Wind energy produces clean, renewable electricity with no associated emissions or harmful pollutants. Unlike other sources of energy, it requires no mining, drilling, or transportation of fuel and no disposal of radioactive or other hazardous or polluting waste. Wind energy also helps preserve open space and conserves water.
In more than 25 years, with more than 68,000 turbines installed around the world, there are no documented cases of members of the public being harmed by wind turbines.
Modern wind farms undergo a series of environmental assessments before being approved. As part of this process, the proposed site is monitored, and bird and bat populations are evaluated.
Enbridge keeps up continual communication with regulatory agency specialists to determine the important environmental concerns, and the appropriate ways to minimize impacts. Assessments are designed so that they are specific to each project area and region.
The evolution of wind-farm technology over the past decade has rendered mechanical noise from turbines almost undetectable, with the main sound being the aerodynamic 'swoosh' of the blades passing in front of the tower. Turbines are so quiet that it is possible to carry on a normal conversation at the base.
There are strict guidelines on the noise emissions of wind turbines to ensure quality-of-life protection for residential areas.
According to the Canadian Wind Energy Association, there are thousands of wind turbines installed and operating in North America, and tens of thousands of people who live and work near them. While a very small number of individuals have claimed that their health has been negatively impacted by wind turbines, surveys of peer-reviewed scientific literature have consistently found no evidence linking wind turbines to human health concerns.
All wind energy projects are required to undergo an environmental assessment process to assess the potential impacts of wind turbines on both ecosystems and human health. These assessment studies also ensure that the installations meet sound-related government regulations.
Enbridge is committed to wildlife protection. We conduct wildlife surveys, including bird and bat studies, in advance of permitting and construction at a wind project site, and then mitigate any potential impacts through project design.

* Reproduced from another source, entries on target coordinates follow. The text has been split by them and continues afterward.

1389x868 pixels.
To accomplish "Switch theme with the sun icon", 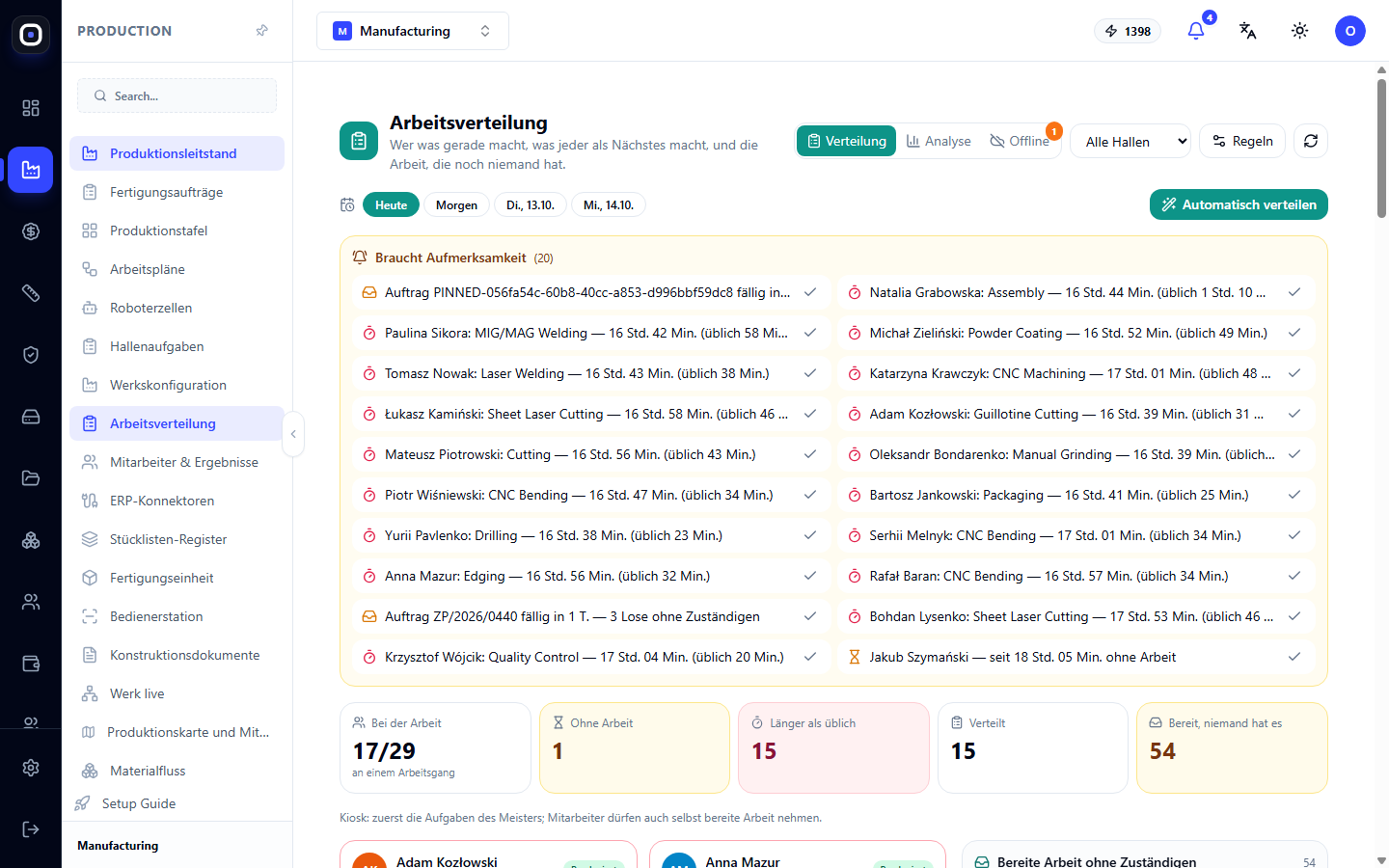I will (x=1300, y=31).
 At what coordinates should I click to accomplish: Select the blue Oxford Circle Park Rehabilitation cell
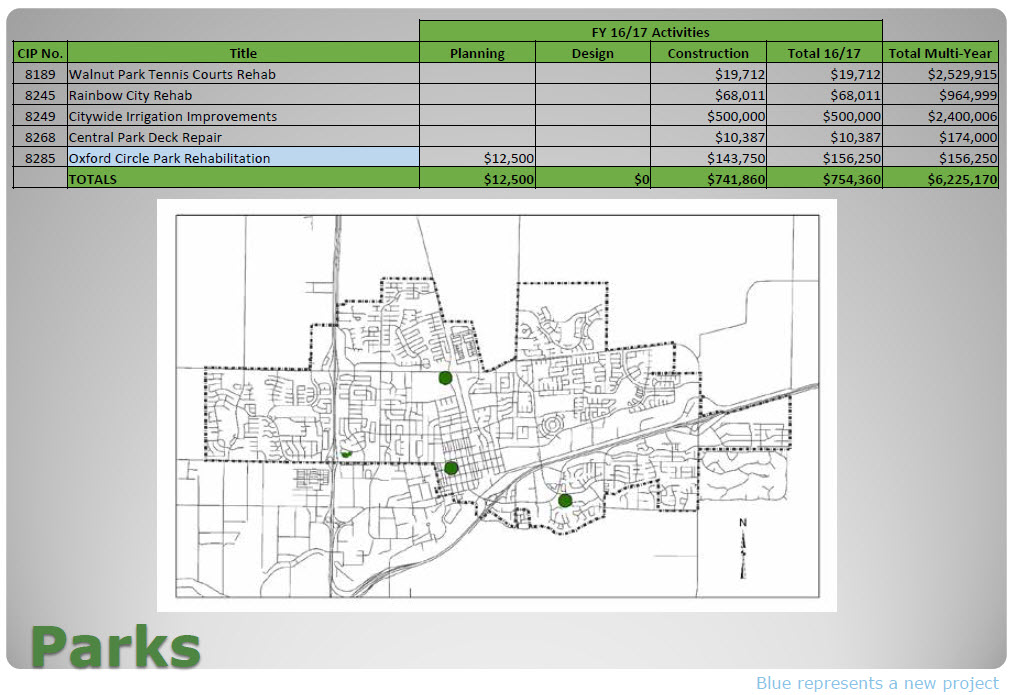[x=242, y=158]
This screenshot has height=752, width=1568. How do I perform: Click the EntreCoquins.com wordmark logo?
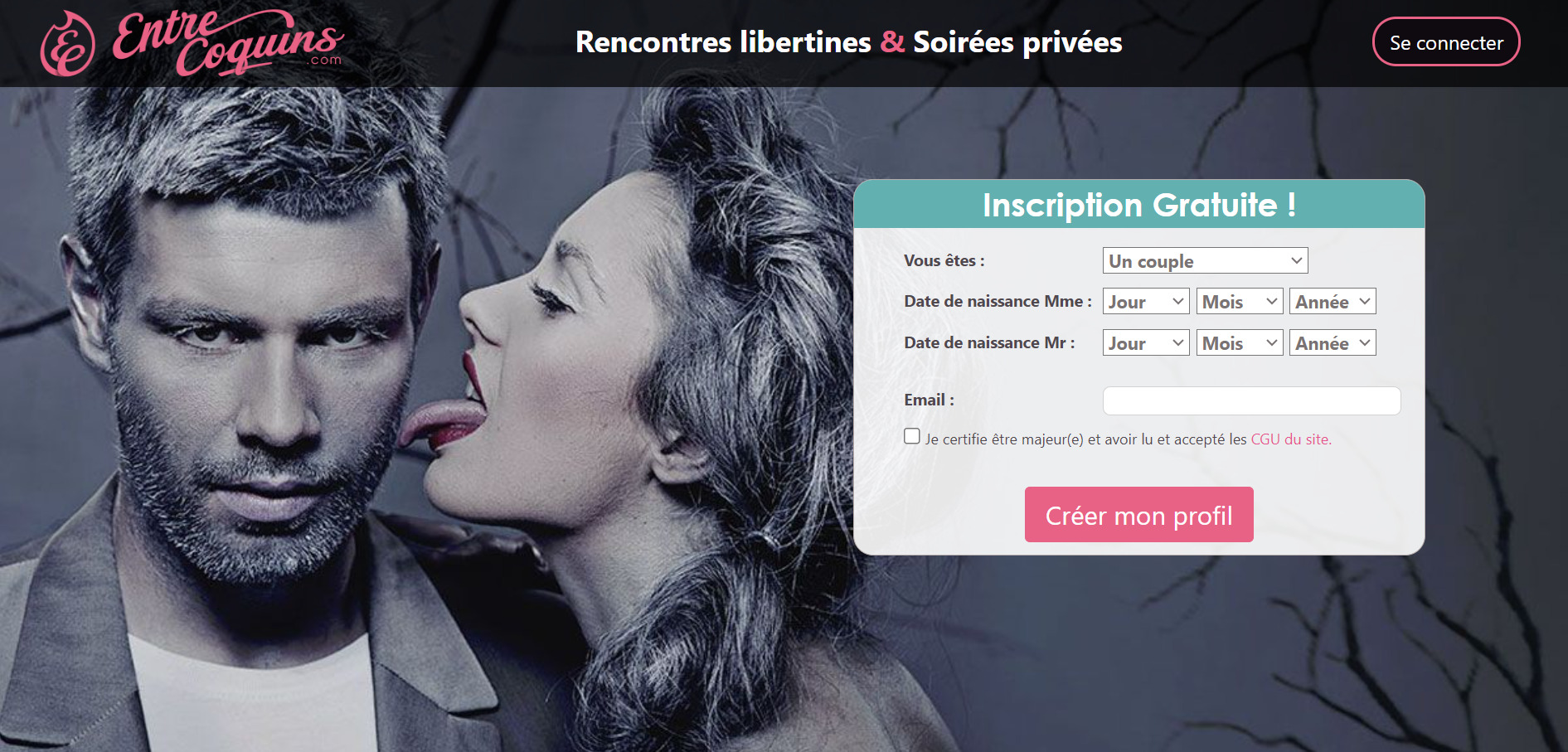pos(228,41)
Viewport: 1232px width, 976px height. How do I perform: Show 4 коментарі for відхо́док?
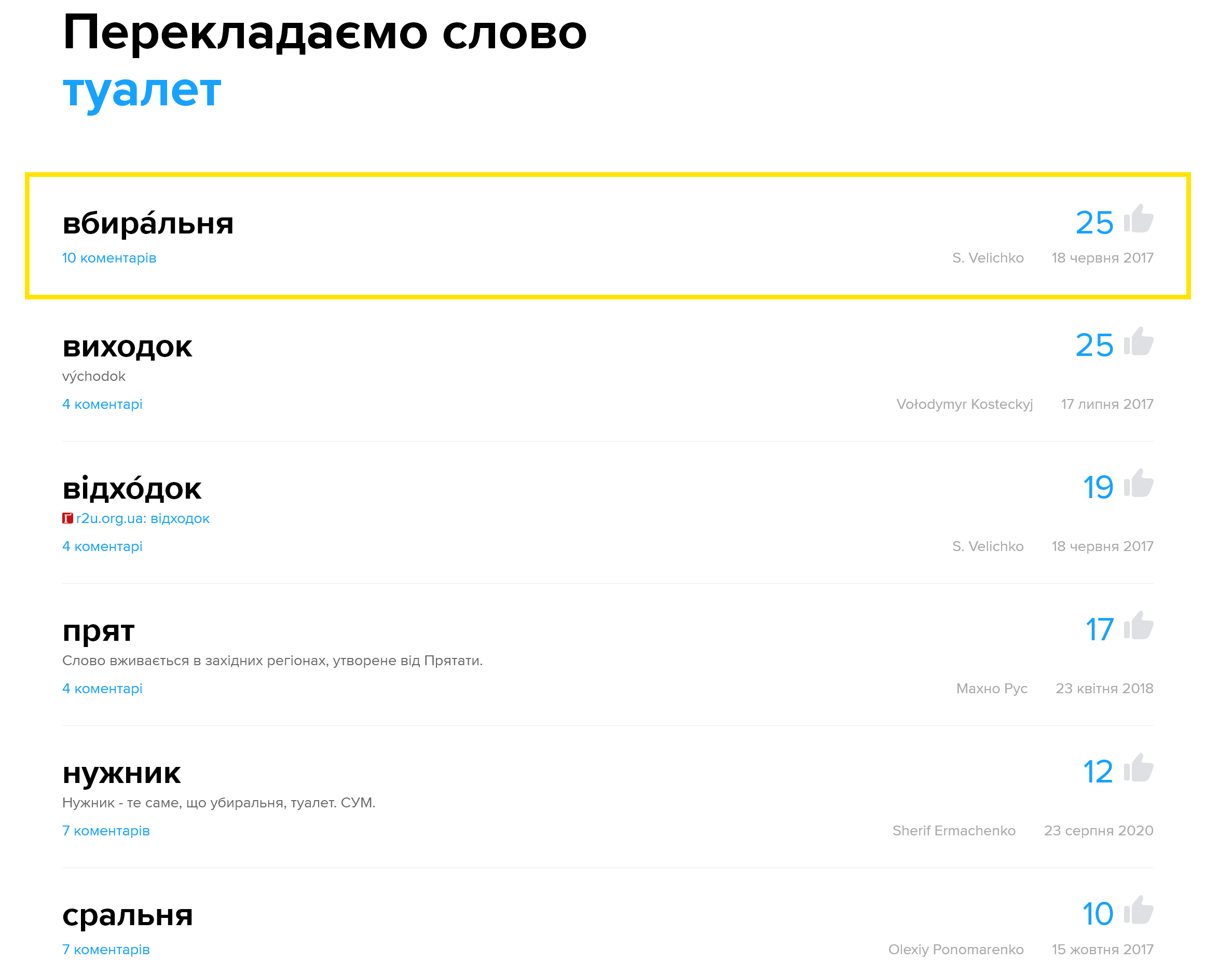[102, 546]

Following construction, we continue to conduct wildlife monitoring studies. This information can be used to determine what sort of mitigation measures may be appropriate if impacts exceed expected values. In addition, this information is used in comparative analysis with other wind energy projects to improve technology and minimize impacts to birds and bats.
While wind energy projects do have minor wildlife impacts, the impacts are small compared to other electrical generation choices.
The wind energy industry’s efforts to reduce the impact of wind turbines on birds have been very successful -- to the point where today, wind turbines and birds can and do coexist successfully. According to the American Wind Energy Association, a reasonable, conservative estimate is that of every 10,000 human-related bird deaths in the U.S. today, wind plants cause less than one. The National Academy of Sciences in the U.S. estimated in 2006 that wind energy is responsible for less than 0.003% of (3 of every 100,000) bird deaths caused by human (and feline) activities.